Pero tal vez hay otras causas
aún más graves: la pérdida o grave disminución de la belleza litúrgica y del
misterio del rito sacramental, sin relación alguna con las vidas y las almas de
los que pasan por las catedrales. La vida litúrgica de las seos languidece de
día en día en las catedrales. Los
tiempos no corren a favor de la solemnidad de las grandes celebraciones
religiosas, que en los siglos pasados llenaban de admiración y consuelo a los
humildes devotos. Los turistas prevalecen sobre los creyentes.

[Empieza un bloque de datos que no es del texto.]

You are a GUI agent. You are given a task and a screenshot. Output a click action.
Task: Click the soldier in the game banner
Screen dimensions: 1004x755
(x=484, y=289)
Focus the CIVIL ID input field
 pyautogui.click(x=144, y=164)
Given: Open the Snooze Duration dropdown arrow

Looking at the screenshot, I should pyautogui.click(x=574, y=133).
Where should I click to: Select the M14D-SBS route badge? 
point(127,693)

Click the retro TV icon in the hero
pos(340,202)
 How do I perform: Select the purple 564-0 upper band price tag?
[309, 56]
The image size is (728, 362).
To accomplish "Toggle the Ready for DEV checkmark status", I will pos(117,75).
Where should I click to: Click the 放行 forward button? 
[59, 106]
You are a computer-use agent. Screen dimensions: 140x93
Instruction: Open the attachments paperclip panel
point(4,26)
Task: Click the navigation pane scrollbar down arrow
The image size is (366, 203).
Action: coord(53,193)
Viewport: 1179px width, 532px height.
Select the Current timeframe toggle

Y en esta época de creciente
vulgaridad y de prisas, de pérdida del sentido del valor de los ritos y rituales pausados y sosegados, con un
clero envejecido que ya no está para estas fiestas, o con un clero joven, más dado
a la informalidad, a las prisas, a las dos guitarritas, a las palmadas y
aplausos…, la celebración solemne de una misa o de cualquier acto litúrgico
serán cada vez más raros en las
catedrales, y más extraños a nuestro siglo. Este espíritu del tiempo que todo
lo invade irá reduciendo las catedrales a monumentos espectaculares pero muertos, lugares de cultura pero sin culto, para gloria de las ciudades y pasatiempo de los turistas.